# [GIVEN EXERCISE]
In the Tokyo travel diary below, how many steps did the writer take around Tokyo the previous day?

# [SELECTED TEXT]
§
I’m surprised when I wake up that I am not aching all over. Yesterday I did 27,500 steps around Tokyo in my Loake Burford boots, and I am fully expecting to be stiff and aching but I’m feeling surprisingly sprightly.
My plan today is to go over to Ginza, Tokyo’s upscale shopping area, to have a look around and, truth be told, see the Apple Store. The store in Shibuya is undergoing renovations and so I wasn’t able to go in and look around. Although I’m not buying anything – I’ve actually been selling off some of my Apple gear that I don’t need – I always enjoy having a look around one, since there has never been a store in Korea.
First I have to find my way to the Azabu-juban subway station. It’s about a 10-minute walk from the flat, according to Google Maps. I set off up the street and follow the blue dot down the hill and through a park. When I get to the area, though, I decide to have a wander around, as it’s a nice little area. The streets are narrow but it has an eclectic charm, and I enjoy looking at the patisseries and boutique shops and restaurants.
Through one street I see a sign for the subway station. It’s not the entrance I was looking for on the map, but I don’t expect that matters. What also attracts me is that there is a temple right next to the entrance, so I make my way towards it to have a look around. Since people are praying and bowing, I don’t take pictures and I try not to intrude on their ritual. I get some pictures of the lanterns instead, and then I make my way down into the subway station.
Tokyo’s stations, I’m finding, are actually quite big and the transfers are long. Much longer than the Seoul subway system, which seems very organised and easy to get around compared to Tokyo. I need to get onto the blue line at Azabu-juban, but it seems that I have come into an entrance that is closer to another line, and it is a long walk along several corridors and down several escalators before I get to the tracks I need to be on.
I am to make one transfer, and this is also a long and complicated process. I go up more escalators, and I have to walk the entire length of a completely different line to get to some stairs that will take me to the platforms I need. The transfer signs give distance readings, and it is almost an entire kilometre from one line to the other.
§
# [DATA SECTION]
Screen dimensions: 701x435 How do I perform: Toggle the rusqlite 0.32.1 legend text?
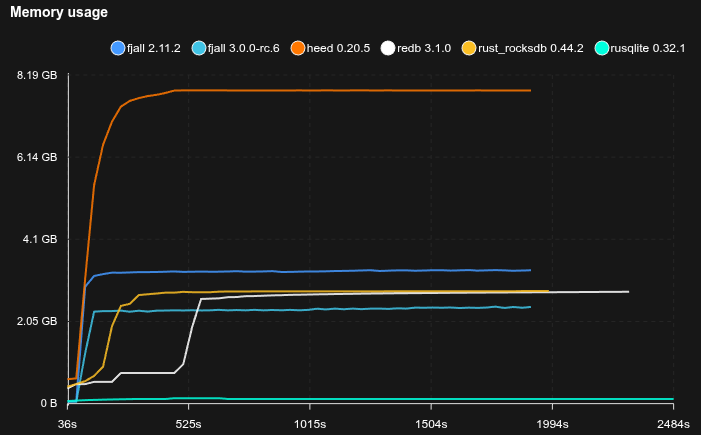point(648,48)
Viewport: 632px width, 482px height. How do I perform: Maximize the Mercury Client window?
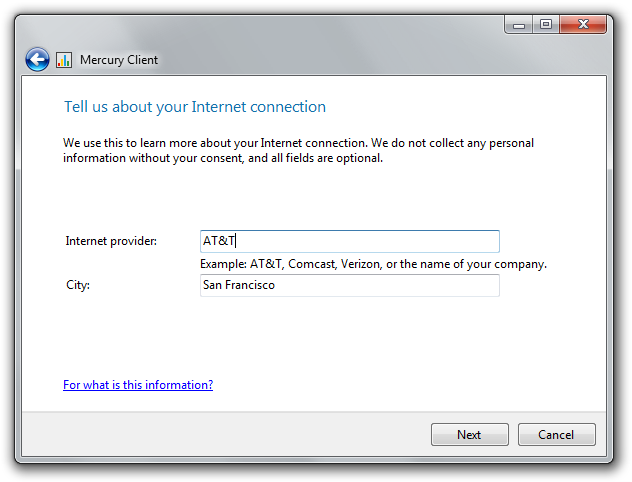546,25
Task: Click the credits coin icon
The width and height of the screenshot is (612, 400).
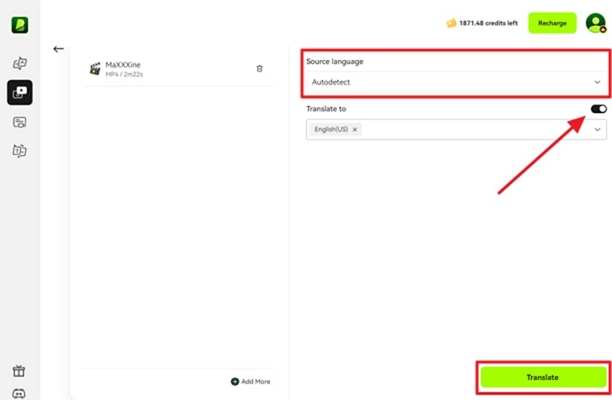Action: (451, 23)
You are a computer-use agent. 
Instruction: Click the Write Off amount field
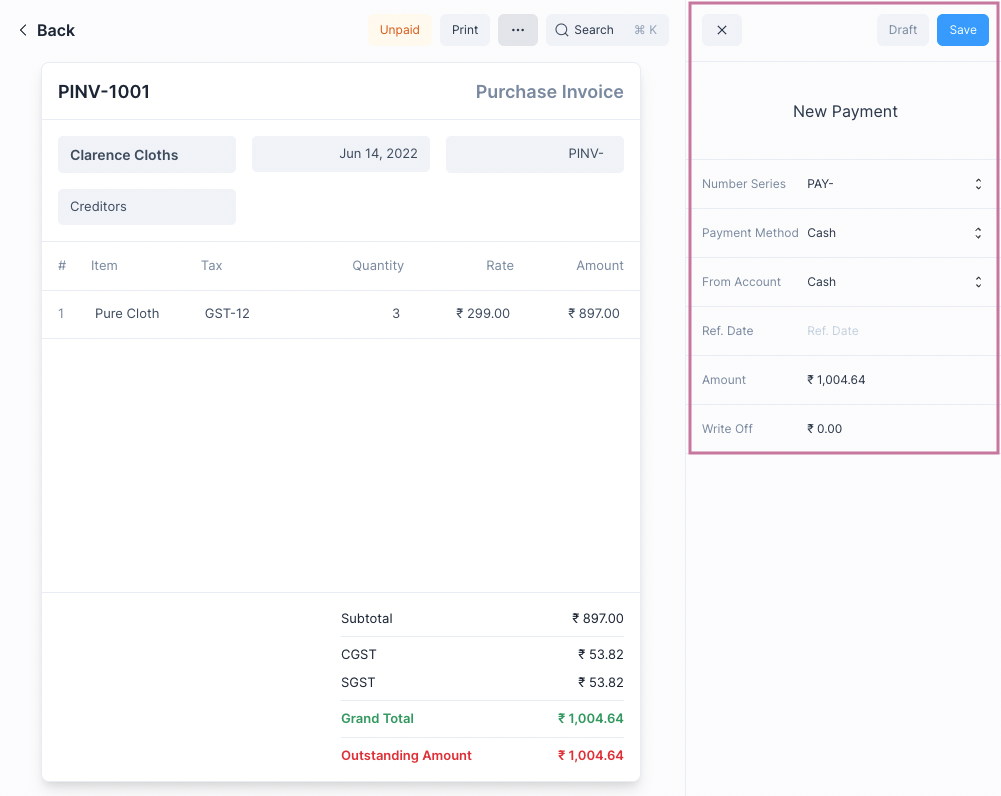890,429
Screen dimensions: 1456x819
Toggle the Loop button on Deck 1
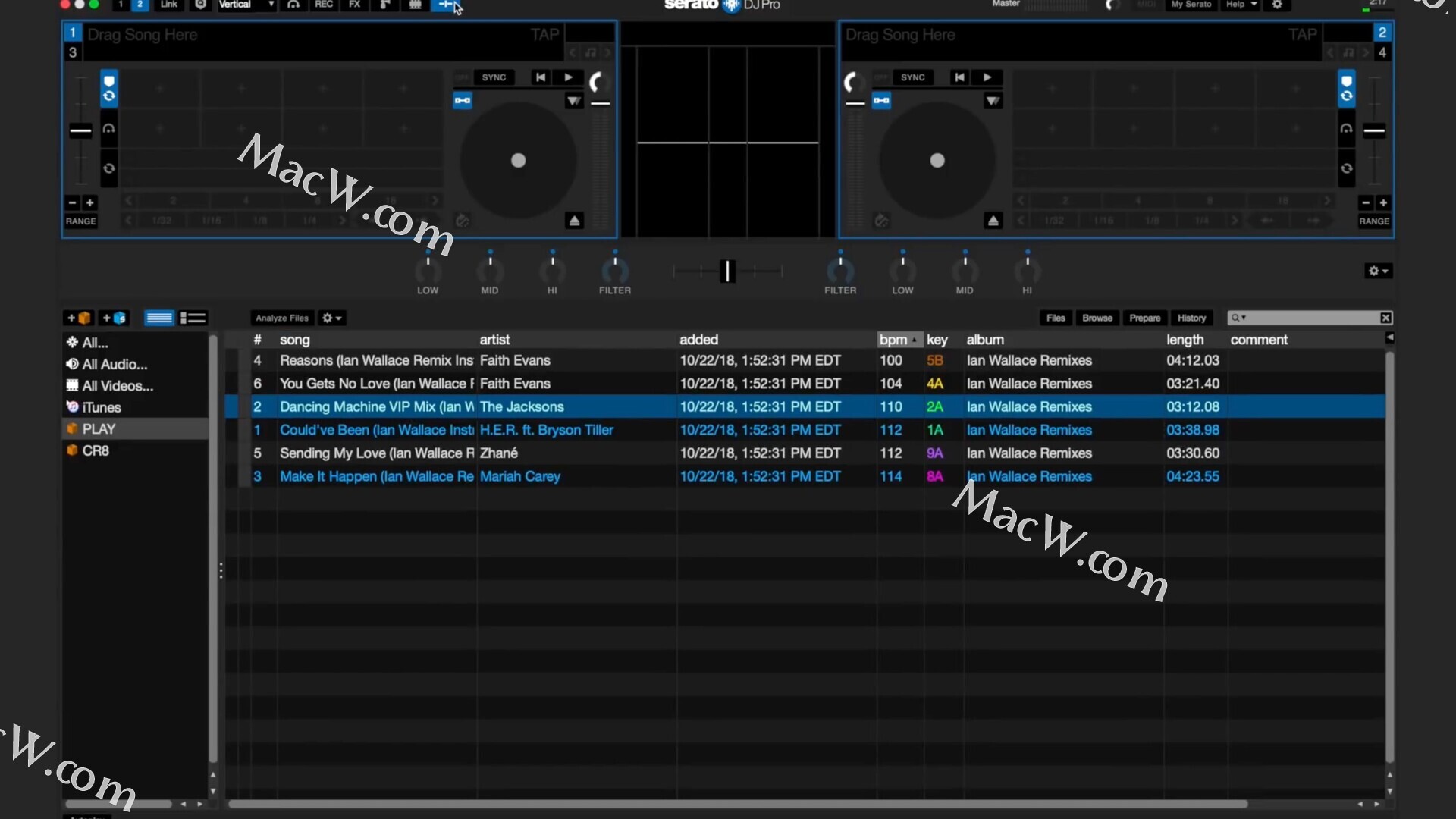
§
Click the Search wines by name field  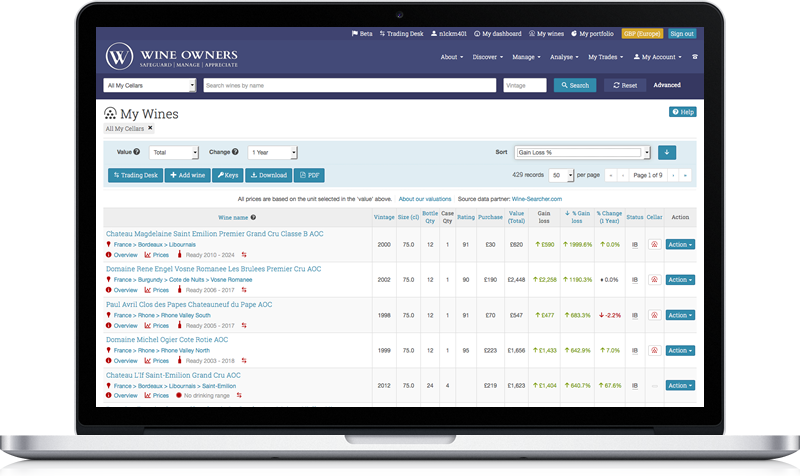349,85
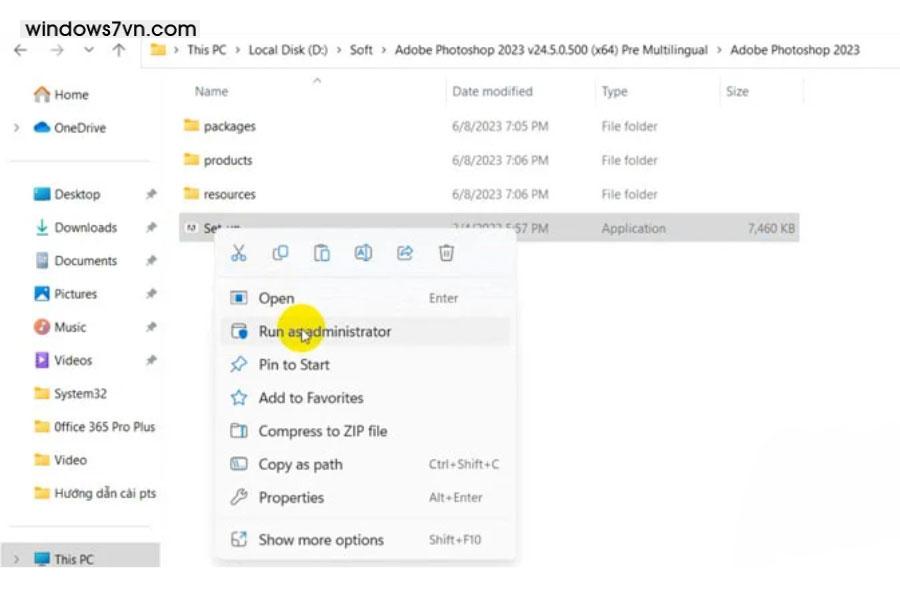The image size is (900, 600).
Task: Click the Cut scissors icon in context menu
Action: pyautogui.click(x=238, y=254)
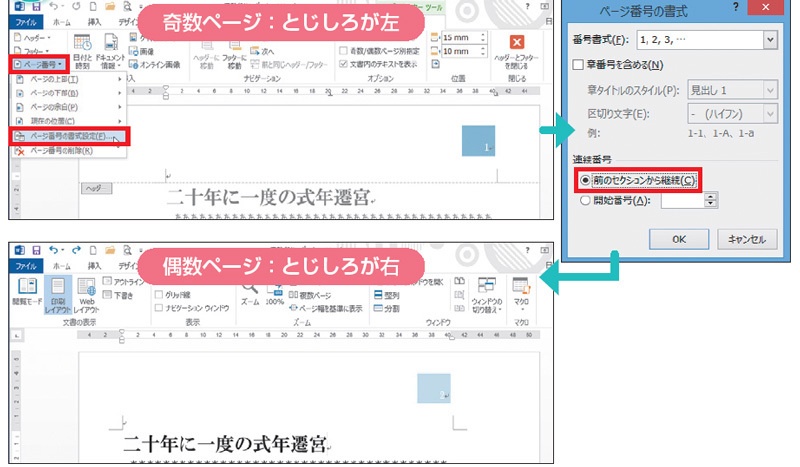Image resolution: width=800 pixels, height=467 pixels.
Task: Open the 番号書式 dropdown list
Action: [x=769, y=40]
§
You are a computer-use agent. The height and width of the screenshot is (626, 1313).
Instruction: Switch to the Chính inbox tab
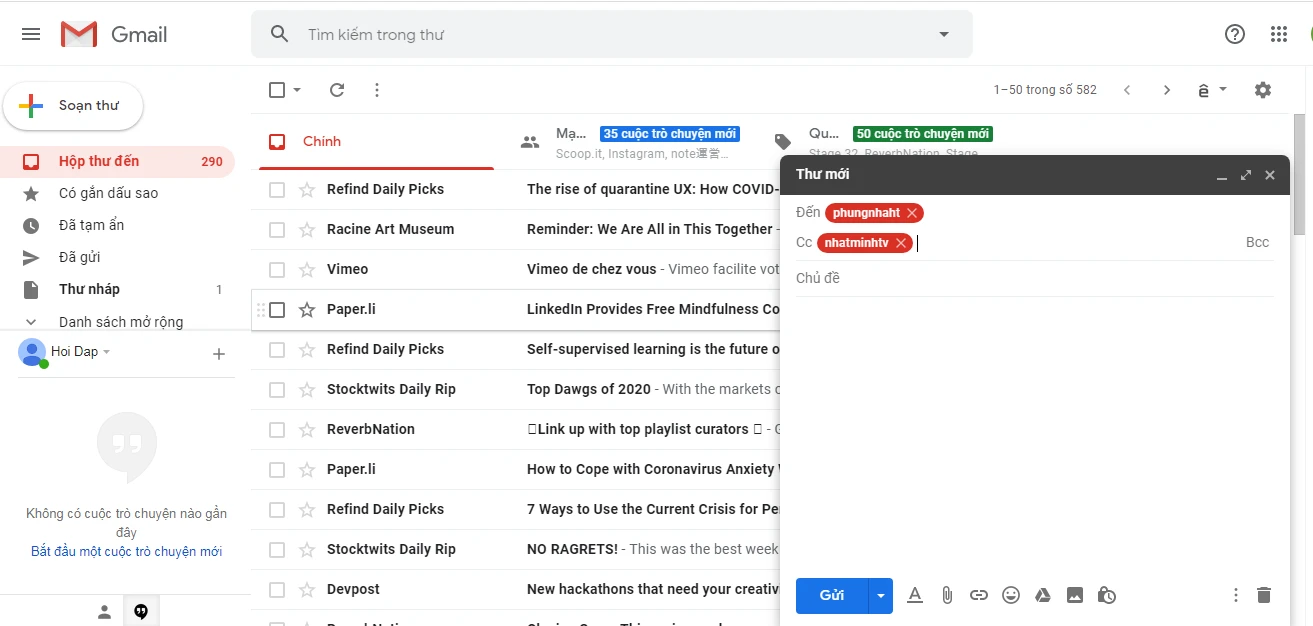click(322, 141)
§
# [EXERCISE OUTPUT]
27,500 steps.